Various analytical procedures and devices are commonly employed in flow-through assays to determine the presence and/or concentration of analytes that may be present in a test sample. For instance, immunoassays utilize mechanisms of the immune systems, wherein antibodies are produced in response to the presence of antigens that are pathogenic or foreign to the organisms. These antibodies and antigens, i.e., immunoreactants, are capable of binding with one another, thereby causing a highly specific reaction mechanism that may be used to determine the presence or concentration of that particular antigen in a biological sample.
There are several well-known immunoassay methods that use immunoreactants labeled with a detectable component so that the analyte may be detected analytically. For example, “sandwich-type” assay formats typically involve mixing the test sample with detection probes conjugated with a specific binding member (e.g., antibody) for the analyte to form complexes between the analyte and the conjugated probes. These complexes are then allowed to contact a receptive material (e.g., antibodies) immobilized within the detection zone. Binding occurs between the analyte/probe conjugate complexes and the immobilized receptive material, thereby localizing “sandwich” complexes that are detectable to indicate the presence of the analyte. This technique may be used to obtain quantitative or semi-quantitative results. Some examples of such sandwich-type assays are described in. by U.S. Pat. No. 4,168,146 to Grubb, et al. and U.S. Pat. No. 4,366,241 to Tom, et al. An alternative technique is the “competitive-type” assay. In a competitive assay, the labeled probe is generally conjugated with a molecule that is identical to, or an analog of, the analyte. Thus, the labeled probe competes with the analyte of interest for the available receptive material. Competitive assays are typically used for detection of analytes such as haptens, each hapten being monovalent and capable of binding only one antibody molecule. Examples of competitive immunoassay devices are described in U.S. Pat. No. 4,235,601 to Deutsch, et al., U.S. Pat. No. 4,442,204 to Liotta, and U.S. Pat. No. 5,208,535 to Buechler, et al.

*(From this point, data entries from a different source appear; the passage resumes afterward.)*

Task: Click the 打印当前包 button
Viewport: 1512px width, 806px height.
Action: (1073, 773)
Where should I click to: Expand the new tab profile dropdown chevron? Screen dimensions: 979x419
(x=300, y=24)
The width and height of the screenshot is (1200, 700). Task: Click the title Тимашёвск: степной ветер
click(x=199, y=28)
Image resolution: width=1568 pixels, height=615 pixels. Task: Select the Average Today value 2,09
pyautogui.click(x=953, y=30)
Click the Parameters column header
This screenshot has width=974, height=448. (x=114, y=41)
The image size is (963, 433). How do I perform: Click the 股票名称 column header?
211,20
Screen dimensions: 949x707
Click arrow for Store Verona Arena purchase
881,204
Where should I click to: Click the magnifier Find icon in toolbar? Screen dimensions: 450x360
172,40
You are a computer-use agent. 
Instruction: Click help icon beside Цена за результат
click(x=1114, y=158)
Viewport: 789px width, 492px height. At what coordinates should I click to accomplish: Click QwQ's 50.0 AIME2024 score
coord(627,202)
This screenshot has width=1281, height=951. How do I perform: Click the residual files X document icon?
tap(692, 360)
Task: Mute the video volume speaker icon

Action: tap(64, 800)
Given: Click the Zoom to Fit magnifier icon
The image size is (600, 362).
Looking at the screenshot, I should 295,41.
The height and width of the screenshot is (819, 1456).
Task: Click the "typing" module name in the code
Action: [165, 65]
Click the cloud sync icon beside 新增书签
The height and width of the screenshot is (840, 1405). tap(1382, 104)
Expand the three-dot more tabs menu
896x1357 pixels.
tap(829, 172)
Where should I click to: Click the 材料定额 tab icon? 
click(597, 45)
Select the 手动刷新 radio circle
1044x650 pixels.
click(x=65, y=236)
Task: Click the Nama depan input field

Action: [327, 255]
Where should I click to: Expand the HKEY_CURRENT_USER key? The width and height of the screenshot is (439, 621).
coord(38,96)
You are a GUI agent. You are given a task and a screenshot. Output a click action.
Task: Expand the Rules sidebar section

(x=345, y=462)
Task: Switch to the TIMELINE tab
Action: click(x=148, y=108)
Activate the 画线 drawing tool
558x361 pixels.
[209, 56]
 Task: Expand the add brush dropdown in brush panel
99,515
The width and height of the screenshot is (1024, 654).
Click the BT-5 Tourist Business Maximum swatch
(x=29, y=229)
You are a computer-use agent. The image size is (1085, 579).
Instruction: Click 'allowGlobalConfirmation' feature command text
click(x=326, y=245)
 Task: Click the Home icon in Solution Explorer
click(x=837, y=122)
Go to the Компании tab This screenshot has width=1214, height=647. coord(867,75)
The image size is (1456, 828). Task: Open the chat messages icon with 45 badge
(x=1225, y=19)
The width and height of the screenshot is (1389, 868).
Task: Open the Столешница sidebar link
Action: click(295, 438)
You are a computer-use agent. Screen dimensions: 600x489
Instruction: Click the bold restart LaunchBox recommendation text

Despite the benefits achieved from these devices, many conventional lateral flow assays encounter significant inaccuracies when exposed to relatively high analyte concentrations. For example, when the analyte is present at high concentrations, a substantial portion of the analyte in the test sample may be left in excess and therefore not form complexes with the conjugated probes. Thus, upon reaching the detection zone, the uncomplexed analyte competes with the complexed analyte for binding sites. Because the uncomplexed analyte is not labeled with a probe, it cannot be detected. Consequently, if a significant number of the binding sites become occupied by the uncomplexed analyte, the assay may exhibit a “false negative.” This problem is commonly referred to as the “hook effect” or “prozone”.
Various techniques for reducing the “hook effect” in immunoassays have been proposed. For example, U.S. Pat. No. 6,183,972 to Kuo, et al. describes a strip of a porous material through which a test fluid suspected of containing the analyte can flow by capillarity. The strip has at least two distinct capture regions in which immobilized antibodies specific to a first epitope of the analyte are immobilized. Antibodies specific to a second epitope of the analyte are also employed that bear a detectable label. When present at sufficient concentrations, the analyte partially blocks binding of the immobilized antibody with the first epitope of the analyte. Thus, a sandwich of the immobilized antibody, analyte, and labeled antibody is formed in the capture regions. The emitted signal of the labeled antibody in each of the distinct capture regions thus provides a pattern of signals that is unique to the concentration of analyte. The set of signals is mathematically combined to create a monotonous dose-response curve to factor out the blocking of the binding between the immobilized antibody and the first epitope of the analyte.
A need still exists, however, for an improved technique of determining analyte concentration within the “hook effect” region in an accurate, yet simple and cost-effective manner.